TASK TO COMPLETE: Reproduce verbatim the lines of the material below, starting at the line with "Where should I click to: Click the Posities" and ending at the line with "Given: Download w64devkit-fortran-1.20.0.zip", both inclusive; skip the rest.

DATA SECTION:
%%
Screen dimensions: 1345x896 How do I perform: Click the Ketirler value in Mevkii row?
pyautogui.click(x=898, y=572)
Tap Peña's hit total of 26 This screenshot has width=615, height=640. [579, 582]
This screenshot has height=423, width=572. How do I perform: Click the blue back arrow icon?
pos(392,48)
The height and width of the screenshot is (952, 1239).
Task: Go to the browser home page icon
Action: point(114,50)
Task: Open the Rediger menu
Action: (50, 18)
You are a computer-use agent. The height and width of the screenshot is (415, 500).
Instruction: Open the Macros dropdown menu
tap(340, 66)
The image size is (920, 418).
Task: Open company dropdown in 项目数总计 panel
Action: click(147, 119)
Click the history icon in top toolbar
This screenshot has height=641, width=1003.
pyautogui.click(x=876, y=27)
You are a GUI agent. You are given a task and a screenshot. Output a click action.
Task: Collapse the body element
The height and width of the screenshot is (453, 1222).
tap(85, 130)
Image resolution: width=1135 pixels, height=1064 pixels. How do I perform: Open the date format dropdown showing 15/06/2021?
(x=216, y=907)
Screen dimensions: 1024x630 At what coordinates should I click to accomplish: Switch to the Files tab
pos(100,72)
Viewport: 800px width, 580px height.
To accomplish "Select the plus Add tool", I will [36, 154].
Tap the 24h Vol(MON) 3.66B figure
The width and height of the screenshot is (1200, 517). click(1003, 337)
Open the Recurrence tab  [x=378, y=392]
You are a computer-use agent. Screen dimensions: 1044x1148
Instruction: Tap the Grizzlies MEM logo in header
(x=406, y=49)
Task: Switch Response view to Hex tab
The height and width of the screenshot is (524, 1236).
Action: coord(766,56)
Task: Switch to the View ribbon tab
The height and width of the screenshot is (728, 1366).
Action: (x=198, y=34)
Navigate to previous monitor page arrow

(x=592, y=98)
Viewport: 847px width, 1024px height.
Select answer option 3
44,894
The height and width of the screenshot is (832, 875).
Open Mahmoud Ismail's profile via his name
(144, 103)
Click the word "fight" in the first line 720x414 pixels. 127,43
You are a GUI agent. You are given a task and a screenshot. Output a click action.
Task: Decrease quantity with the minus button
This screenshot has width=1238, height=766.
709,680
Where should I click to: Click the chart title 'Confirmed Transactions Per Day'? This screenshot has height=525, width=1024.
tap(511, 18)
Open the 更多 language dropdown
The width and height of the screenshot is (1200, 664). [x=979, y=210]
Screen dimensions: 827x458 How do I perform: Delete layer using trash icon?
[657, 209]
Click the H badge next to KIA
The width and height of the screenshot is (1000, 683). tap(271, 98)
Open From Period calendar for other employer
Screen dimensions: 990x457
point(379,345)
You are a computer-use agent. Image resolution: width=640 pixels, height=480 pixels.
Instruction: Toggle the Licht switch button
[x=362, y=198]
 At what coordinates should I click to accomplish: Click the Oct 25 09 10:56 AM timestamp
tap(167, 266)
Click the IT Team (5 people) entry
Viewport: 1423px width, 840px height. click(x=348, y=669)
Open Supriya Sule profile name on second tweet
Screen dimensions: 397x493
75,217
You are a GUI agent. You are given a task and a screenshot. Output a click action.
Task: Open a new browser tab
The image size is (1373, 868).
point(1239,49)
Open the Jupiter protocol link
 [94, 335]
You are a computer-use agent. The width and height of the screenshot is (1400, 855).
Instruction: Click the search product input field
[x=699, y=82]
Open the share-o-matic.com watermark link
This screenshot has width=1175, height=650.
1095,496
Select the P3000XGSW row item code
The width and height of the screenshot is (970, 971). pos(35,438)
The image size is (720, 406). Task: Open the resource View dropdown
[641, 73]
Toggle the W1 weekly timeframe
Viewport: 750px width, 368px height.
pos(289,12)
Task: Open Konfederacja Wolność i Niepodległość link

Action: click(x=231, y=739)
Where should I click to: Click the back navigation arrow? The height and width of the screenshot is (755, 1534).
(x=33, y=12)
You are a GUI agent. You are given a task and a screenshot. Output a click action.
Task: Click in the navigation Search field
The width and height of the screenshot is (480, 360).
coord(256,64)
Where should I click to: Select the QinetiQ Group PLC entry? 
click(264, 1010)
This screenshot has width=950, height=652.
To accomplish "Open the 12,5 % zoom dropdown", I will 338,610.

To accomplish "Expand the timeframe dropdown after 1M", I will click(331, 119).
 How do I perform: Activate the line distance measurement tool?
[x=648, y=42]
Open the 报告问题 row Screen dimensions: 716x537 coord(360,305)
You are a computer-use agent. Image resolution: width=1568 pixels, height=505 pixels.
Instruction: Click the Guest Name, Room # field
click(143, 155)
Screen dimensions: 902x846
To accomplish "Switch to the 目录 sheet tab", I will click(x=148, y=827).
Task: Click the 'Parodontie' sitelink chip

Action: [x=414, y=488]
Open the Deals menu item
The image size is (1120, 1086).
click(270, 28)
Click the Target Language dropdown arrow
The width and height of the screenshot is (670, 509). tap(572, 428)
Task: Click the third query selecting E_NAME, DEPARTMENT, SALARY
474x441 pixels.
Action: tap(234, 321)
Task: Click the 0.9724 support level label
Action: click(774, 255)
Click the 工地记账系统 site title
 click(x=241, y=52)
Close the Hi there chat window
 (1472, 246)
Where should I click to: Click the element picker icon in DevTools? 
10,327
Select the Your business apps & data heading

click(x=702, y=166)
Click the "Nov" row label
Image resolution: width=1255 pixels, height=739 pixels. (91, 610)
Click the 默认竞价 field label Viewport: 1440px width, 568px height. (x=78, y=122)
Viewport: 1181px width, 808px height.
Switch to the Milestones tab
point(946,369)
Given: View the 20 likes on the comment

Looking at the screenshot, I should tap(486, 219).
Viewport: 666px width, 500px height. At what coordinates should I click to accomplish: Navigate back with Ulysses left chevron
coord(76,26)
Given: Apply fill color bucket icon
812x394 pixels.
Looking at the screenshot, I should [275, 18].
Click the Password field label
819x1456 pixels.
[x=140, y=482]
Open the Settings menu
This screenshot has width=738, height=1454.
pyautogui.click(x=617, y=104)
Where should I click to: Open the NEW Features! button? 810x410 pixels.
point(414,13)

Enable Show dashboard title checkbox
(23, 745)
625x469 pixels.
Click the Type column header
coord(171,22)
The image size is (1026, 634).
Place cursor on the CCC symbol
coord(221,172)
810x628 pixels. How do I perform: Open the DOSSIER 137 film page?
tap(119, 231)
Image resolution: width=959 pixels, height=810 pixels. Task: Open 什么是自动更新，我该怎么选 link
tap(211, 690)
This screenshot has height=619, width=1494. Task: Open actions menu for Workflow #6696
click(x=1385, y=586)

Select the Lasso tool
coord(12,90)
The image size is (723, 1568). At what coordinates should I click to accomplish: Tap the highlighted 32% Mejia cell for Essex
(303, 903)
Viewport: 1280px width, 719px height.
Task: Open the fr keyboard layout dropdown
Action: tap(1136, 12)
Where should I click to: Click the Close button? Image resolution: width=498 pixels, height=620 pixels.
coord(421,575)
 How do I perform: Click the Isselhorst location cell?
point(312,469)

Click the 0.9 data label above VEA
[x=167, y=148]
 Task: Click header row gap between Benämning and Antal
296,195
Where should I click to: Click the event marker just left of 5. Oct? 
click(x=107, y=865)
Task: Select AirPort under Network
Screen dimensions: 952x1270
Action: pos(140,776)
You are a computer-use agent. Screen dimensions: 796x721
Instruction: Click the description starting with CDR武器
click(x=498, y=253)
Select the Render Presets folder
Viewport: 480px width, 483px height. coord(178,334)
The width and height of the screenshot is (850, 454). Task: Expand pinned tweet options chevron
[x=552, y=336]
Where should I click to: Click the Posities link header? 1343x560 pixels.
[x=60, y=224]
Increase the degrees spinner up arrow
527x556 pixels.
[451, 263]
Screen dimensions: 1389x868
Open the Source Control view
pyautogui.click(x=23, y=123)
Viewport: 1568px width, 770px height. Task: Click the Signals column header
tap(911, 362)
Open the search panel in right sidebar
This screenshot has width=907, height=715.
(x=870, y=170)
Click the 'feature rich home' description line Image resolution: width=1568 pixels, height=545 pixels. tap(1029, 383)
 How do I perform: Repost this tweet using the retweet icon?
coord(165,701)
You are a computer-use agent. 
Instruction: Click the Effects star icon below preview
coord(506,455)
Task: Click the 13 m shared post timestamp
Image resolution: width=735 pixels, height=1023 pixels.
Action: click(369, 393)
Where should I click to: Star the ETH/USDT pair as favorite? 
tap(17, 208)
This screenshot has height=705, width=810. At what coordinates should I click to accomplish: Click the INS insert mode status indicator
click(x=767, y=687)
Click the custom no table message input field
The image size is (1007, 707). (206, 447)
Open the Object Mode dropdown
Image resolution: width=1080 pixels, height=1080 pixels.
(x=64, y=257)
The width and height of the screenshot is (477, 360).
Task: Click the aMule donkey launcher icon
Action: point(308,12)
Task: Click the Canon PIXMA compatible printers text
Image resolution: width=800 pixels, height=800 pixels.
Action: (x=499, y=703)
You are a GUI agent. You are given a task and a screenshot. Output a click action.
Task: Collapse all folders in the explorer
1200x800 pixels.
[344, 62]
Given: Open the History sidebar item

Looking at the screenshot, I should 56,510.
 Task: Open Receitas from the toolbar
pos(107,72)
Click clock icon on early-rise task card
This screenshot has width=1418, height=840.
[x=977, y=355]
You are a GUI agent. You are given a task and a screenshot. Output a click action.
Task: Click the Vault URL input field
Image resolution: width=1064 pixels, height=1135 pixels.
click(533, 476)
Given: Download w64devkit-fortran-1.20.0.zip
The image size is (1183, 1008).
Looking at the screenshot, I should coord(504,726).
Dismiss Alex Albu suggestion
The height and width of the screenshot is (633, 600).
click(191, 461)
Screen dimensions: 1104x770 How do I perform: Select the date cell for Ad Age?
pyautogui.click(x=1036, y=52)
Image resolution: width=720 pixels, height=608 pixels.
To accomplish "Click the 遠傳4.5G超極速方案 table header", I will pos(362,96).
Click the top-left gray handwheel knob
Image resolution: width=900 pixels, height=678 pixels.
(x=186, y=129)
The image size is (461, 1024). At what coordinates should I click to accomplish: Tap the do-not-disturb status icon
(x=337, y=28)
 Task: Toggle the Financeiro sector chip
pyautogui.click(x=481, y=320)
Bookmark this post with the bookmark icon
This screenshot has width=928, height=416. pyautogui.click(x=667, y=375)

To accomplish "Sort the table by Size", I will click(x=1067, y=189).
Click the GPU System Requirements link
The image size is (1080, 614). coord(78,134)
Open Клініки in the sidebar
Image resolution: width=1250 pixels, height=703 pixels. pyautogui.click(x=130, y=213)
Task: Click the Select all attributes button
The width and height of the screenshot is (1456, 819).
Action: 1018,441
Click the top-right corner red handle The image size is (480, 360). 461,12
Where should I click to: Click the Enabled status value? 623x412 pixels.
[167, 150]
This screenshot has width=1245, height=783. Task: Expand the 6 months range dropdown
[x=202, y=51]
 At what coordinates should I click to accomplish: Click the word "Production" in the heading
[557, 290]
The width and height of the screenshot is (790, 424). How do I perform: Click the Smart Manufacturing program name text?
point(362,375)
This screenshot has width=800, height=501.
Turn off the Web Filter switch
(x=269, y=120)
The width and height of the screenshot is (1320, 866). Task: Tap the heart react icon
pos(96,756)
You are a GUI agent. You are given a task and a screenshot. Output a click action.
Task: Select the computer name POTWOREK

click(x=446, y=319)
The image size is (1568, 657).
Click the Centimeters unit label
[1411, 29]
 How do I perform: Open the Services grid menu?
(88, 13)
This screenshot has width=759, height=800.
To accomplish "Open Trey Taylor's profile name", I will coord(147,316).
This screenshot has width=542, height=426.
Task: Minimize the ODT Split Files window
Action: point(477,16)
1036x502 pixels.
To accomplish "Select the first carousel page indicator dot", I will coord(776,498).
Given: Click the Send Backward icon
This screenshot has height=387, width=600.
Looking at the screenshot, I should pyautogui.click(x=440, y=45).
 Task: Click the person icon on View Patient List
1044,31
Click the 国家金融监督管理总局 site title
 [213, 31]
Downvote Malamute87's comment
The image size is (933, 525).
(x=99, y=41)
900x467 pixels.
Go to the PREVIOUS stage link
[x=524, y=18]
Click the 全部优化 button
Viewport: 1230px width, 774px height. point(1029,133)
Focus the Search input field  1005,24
%%
TASK RESULT:
Where should I click to: Click the Posities link header? 1343x560 pixels.
[x=60, y=224]
Increase the degrees spinner up arrow
527x556 pixels.
[451, 263]
Screen dimensions: 1389x868
Open the Source Control view
pyautogui.click(x=23, y=123)
Viewport: 1568px width, 770px height. Task: Click the Signals column header
tap(911, 362)
Open the search panel in right sidebar
This screenshot has width=907, height=715.
(x=870, y=170)
Click the 'feature rich home' description line Image resolution: width=1568 pixels, height=545 pixels. tap(1029, 383)
 How do I perform: Repost this tweet using the retweet icon?
coord(165,701)
You are a computer-use agent. 
Instruction: Click the Effects star icon below preview
coord(506,455)
Task: Click the 13 m shared post timestamp
Image resolution: width=735 pixels, height=1023 pixels.
Action: click(369, 393)
Where should I click to: Star the ETH/USDT pair as favorite? 
tap(17, 208)
This screenshot has height=705, width=810. At what coordinates should I click to accomplish: Click the INS insert mode status indicator
click(x=767, y=687)
Click the custom no table message input field
The image size is (1007, 707). (206, 447)
Open the Object Mode dropdown
Image resolution: width=1080 pixels, height=1080 pixels.
(x=64, y=257)
The width and height of the screenshot is (477, 360).
Task: Click the aMule donkey launcher icon
Action: point(308,12)
Task: Click the Canon PIXMA compatible printers text
Image resolution: width=800 pixels, height=800 pixels.
Action: (x=499, y=703)
You are a GUI agent. You are given a task and a screenshot. Output a click action.
Task: Collapse all folders in the explorer
1200x800 pixels.
[344, 62]
Given: Open the History sidebar item

Looking at the screenshot, I should 56,510.
 Task: Open Receitas from the toolbar
pos(107,72)
Click clock icon on early-rise task card
This screenshot has width=1418, height=840.
[x=977, y=355]
You are a GUI agent. You are given a task and a screenshot. Output a click action.
Task: Click the Vault URL input field
Image resolution: width=1064 pixels, height=1135 pixels.
click(533, 476)
Given: Download w64devkit-fortran-1.20.0.zip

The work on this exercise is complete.